Often, imaging tests can produce radiographs that only create further confusion about a patient’s condition. These ambiguous findings may force radiologists to conduct even more tests, delaying treatment while subjecting individuals to unnecessary additional costs, sedation and anxiety.
Reasons for this ambiguity can vary, whether it’s an optical illusion or just a normal variation in one patient that appears to be a disease. But there are several problem-solving tips that radiologists can try to alleviate this uncertainty, researchers noted in a piece published last week (Oct. 21) in Current Problems in Diagnostic Radiology.
“Ambiguous findings are an inevitable part of radiology that have the potential to adversely affect patient care if not addressed properly. The radiologist should always consider the impact of their report and choose a course of action that minimizes any real or potential risk to the patient,” concluded Sachin Kumbhar MD, with the Medical College of Wisconsin, and colleagues.
They offered radiologists seven tips to help troubleshoot when navigating diagnostic uncertainty:
1) Radiologist believes finding is unlikely to be real: Clinicians may be inclined to skip a finding in the report if they don’t believe it’s legitimate. However, it’s beneficial to describe that thought to the referring provider to avoid creating the perception that something was missed.
2) Review patient’s prior images: Rather than reaching for a new test, it’s often helpful to peruse previous charts or x-rays, which may offer additional clues to clear up ambiguity.

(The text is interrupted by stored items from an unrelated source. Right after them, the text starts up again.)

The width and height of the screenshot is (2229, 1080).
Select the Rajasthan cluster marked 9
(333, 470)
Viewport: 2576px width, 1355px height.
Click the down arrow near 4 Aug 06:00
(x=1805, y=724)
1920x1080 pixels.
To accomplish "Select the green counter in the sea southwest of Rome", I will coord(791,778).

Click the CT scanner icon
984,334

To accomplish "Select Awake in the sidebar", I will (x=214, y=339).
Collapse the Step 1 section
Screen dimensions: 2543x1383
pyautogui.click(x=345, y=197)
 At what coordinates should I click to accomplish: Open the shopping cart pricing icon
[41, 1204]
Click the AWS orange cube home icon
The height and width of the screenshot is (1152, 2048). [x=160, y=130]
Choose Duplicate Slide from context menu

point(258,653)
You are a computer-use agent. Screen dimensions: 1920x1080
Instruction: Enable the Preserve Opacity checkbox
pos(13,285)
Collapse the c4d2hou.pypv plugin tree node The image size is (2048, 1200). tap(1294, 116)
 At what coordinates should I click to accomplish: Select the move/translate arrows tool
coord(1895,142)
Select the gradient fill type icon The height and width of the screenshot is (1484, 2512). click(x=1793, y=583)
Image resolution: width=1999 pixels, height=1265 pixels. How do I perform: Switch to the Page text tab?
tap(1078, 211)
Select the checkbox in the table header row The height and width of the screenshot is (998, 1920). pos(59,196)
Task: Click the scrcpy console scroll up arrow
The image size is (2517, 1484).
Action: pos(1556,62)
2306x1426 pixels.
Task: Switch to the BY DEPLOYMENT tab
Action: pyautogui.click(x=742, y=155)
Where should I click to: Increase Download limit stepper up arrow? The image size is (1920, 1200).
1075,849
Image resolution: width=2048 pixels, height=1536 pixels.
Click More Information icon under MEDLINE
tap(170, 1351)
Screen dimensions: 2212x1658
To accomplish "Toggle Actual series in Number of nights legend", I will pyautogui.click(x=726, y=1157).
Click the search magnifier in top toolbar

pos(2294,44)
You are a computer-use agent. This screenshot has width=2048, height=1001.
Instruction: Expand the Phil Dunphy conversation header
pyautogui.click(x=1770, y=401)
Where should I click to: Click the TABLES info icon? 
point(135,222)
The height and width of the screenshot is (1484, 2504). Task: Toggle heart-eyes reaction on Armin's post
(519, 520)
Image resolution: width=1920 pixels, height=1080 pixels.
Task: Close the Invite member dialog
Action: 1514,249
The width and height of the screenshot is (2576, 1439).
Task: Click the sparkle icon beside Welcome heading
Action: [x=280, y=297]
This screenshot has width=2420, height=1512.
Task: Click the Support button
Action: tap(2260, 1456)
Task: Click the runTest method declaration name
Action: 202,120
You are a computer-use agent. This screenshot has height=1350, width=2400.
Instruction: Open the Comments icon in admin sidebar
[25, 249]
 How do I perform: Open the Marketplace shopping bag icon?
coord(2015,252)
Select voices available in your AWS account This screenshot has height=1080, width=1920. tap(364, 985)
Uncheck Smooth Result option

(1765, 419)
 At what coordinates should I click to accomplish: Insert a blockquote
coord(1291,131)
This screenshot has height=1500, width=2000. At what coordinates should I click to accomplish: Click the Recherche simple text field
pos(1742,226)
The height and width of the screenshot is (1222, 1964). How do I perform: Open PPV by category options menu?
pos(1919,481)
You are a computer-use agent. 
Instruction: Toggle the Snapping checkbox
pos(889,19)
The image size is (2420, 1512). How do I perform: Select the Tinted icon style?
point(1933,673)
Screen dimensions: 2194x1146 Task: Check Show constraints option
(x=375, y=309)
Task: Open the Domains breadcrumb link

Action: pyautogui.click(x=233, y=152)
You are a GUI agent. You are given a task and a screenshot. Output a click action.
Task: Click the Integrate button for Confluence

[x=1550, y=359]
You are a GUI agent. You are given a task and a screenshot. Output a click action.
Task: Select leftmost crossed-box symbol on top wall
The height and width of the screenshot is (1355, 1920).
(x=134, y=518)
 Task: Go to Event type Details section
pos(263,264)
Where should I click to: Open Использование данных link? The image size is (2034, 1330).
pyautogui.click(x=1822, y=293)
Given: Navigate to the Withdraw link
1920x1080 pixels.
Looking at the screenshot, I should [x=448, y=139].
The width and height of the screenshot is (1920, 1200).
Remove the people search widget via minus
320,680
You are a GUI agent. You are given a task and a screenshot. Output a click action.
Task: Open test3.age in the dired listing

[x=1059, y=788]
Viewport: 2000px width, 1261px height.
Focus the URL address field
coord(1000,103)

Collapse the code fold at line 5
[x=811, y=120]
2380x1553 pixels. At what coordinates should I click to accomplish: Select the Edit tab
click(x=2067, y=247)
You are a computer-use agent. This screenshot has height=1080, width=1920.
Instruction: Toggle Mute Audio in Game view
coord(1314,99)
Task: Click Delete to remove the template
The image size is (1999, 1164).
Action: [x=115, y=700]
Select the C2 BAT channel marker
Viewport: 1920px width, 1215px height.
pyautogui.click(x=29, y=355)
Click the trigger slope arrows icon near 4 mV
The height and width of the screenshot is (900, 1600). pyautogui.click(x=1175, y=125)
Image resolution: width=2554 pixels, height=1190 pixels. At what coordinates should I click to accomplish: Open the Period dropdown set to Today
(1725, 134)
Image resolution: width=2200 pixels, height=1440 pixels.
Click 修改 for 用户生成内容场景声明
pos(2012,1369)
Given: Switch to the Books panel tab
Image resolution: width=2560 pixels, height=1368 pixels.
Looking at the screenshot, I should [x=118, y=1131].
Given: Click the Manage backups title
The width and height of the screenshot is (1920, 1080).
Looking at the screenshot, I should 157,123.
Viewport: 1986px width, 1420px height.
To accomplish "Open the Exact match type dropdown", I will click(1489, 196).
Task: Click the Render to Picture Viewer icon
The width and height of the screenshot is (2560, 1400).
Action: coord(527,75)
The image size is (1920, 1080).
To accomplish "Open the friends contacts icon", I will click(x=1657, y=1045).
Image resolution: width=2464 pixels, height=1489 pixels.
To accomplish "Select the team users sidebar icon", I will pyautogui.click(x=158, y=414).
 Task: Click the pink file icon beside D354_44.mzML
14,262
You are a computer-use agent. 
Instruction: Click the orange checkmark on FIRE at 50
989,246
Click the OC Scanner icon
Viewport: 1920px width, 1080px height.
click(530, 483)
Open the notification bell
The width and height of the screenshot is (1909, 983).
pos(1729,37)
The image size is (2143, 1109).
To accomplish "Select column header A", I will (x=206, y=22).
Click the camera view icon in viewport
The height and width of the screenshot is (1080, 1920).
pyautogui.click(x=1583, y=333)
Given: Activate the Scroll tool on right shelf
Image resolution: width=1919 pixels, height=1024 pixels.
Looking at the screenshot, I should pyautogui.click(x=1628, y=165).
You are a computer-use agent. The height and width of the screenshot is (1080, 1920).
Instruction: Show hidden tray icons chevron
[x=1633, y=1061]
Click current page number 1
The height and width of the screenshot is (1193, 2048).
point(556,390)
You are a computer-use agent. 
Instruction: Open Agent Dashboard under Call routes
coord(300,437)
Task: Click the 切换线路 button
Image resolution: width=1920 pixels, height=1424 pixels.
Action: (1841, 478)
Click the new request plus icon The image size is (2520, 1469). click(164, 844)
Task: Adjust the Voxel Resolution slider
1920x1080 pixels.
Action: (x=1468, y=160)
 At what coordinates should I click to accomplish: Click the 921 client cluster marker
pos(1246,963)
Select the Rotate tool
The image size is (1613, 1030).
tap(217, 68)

3) Home in on the body part: Sometimes, findings may be located near the periphery of images, and radiologists may benefit from producing another dedicated image of the body party being examined.
4) Two-dimensional confusion: Radiographs are depicting a 3D anatomy on a 2D image, and occasionally, clothing can appear inside the body or anatomical structures may project over one another. In these cases, clinicians may benefit from a different radiographic view, or simply repeating the same radiograph.
5) Try the other side: Sometimes, variation in an image of an extremity can be confirmed by obtaining a radiograph of the opposite side for comparison. Conversing with the treating physician may be helpful to correlate with the site of a patient’s pain.
6) Think ahead: Radiologists should consider the downstream effects of the radiology report when contemplating ambiguous findings. “It may be helpful to think about the impact of dismissing a real finding as benign versus suggesting that a finding represents disease,” Kumbhar wrote.
7) Try another machine: Oftentimes obtaining an image using a different modality can help to clarify ambiguous findings while avoiding excessive radiation or other risks.
Whatever may be fueling the uncertainty, it’s clear that communication is crucial to addressing this issue, they conclude.
“An honest acknowledgement of uncertainty along with further recommendations to clarify the diagnosis can help the radiologist and the referring physician to maximize diagnostic accuracy together,” Kumbhar wrote.